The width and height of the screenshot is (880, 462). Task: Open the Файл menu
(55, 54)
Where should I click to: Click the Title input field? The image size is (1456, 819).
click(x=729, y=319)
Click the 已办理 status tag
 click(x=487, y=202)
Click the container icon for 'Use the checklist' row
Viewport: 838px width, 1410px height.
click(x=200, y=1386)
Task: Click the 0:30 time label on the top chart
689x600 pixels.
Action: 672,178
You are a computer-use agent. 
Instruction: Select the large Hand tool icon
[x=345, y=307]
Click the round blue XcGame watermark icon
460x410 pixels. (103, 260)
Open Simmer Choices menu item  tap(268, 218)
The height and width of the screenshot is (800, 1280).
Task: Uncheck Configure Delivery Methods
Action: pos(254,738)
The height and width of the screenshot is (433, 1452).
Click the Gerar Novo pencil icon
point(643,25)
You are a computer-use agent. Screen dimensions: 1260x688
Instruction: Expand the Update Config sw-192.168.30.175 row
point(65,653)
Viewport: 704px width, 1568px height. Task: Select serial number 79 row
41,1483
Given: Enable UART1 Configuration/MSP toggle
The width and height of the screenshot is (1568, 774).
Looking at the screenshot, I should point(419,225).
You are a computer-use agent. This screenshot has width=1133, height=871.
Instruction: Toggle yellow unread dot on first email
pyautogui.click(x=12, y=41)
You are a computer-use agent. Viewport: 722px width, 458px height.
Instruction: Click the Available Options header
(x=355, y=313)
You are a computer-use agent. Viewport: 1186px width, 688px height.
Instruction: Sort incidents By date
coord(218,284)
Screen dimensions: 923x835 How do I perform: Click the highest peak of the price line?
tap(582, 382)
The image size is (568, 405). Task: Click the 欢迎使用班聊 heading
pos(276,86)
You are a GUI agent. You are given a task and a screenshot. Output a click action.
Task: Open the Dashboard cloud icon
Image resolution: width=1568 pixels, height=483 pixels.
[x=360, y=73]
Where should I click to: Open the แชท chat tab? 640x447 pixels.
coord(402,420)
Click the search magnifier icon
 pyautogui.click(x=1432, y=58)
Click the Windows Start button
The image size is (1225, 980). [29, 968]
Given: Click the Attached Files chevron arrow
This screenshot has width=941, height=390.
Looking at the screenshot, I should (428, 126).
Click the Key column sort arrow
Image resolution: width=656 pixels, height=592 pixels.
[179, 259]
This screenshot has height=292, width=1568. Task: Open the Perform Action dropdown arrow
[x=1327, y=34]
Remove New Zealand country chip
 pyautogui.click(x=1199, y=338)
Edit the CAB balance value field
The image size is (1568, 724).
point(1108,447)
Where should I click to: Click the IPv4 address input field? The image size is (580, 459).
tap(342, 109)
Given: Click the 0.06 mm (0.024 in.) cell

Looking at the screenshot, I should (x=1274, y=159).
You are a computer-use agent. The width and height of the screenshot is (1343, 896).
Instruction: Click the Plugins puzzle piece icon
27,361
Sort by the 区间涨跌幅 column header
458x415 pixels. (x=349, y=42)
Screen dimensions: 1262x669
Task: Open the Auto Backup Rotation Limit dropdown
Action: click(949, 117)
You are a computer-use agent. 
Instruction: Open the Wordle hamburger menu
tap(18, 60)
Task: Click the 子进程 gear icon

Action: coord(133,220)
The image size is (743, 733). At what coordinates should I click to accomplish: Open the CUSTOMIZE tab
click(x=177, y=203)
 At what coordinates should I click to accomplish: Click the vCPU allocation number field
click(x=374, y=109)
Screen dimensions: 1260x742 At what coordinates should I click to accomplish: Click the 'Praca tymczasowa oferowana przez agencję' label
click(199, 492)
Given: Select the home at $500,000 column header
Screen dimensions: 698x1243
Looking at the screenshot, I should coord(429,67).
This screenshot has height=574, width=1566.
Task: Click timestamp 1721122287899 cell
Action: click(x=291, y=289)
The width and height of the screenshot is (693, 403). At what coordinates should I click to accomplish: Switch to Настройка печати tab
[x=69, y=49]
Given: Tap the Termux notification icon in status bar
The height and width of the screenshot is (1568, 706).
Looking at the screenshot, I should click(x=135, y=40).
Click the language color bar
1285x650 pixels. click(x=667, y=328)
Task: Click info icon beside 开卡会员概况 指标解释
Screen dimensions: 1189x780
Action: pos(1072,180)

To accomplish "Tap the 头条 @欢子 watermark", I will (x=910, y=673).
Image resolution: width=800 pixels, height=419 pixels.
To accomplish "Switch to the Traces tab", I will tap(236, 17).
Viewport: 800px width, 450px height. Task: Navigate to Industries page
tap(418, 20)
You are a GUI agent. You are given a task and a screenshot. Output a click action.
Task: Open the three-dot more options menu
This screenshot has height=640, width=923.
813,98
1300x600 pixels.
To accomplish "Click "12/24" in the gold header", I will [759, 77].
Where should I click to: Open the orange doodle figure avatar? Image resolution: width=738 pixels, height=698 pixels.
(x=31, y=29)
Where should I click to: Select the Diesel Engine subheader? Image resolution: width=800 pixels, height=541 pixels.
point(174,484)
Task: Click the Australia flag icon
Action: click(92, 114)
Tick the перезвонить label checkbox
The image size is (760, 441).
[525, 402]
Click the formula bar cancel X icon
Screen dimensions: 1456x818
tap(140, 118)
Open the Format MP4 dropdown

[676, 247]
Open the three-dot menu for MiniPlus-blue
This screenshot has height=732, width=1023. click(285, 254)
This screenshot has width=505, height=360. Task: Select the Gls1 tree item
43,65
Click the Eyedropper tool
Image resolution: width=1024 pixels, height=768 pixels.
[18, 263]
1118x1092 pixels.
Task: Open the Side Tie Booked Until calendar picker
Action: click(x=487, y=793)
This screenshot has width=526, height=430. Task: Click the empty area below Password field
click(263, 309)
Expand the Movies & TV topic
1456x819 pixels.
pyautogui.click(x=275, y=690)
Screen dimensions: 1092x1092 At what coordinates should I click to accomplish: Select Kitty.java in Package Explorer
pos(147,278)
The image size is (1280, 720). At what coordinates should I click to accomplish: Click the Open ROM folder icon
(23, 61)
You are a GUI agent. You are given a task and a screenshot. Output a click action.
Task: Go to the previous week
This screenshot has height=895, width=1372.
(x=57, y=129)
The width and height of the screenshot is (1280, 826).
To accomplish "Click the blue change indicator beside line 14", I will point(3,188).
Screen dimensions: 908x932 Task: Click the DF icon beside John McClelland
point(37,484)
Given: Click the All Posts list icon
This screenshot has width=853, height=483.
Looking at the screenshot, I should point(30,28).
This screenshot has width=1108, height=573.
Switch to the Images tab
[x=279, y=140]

■ **TASK PROMPT**: What you give back must be the stretch above, starting at the line with "Click the Gerar Novo pencil icon" and ending at the line with "Given: Enable UART1 Configuration/MSP toggle", copied exactly.

■ **WRITTEN REPLY**:
Click the Gerar Novo pencil icon
point(643,25)
You are a computer-use agent. Screen dimensions: 1260x688
Instruction: Expand the Update Config sw-192.168.30.175 row
point(65,653)
Viewport: 704px width, 1568px height. Task: Select serial number 79 row
41,1483
Given: Enable UART1 Configuration/MSP toggle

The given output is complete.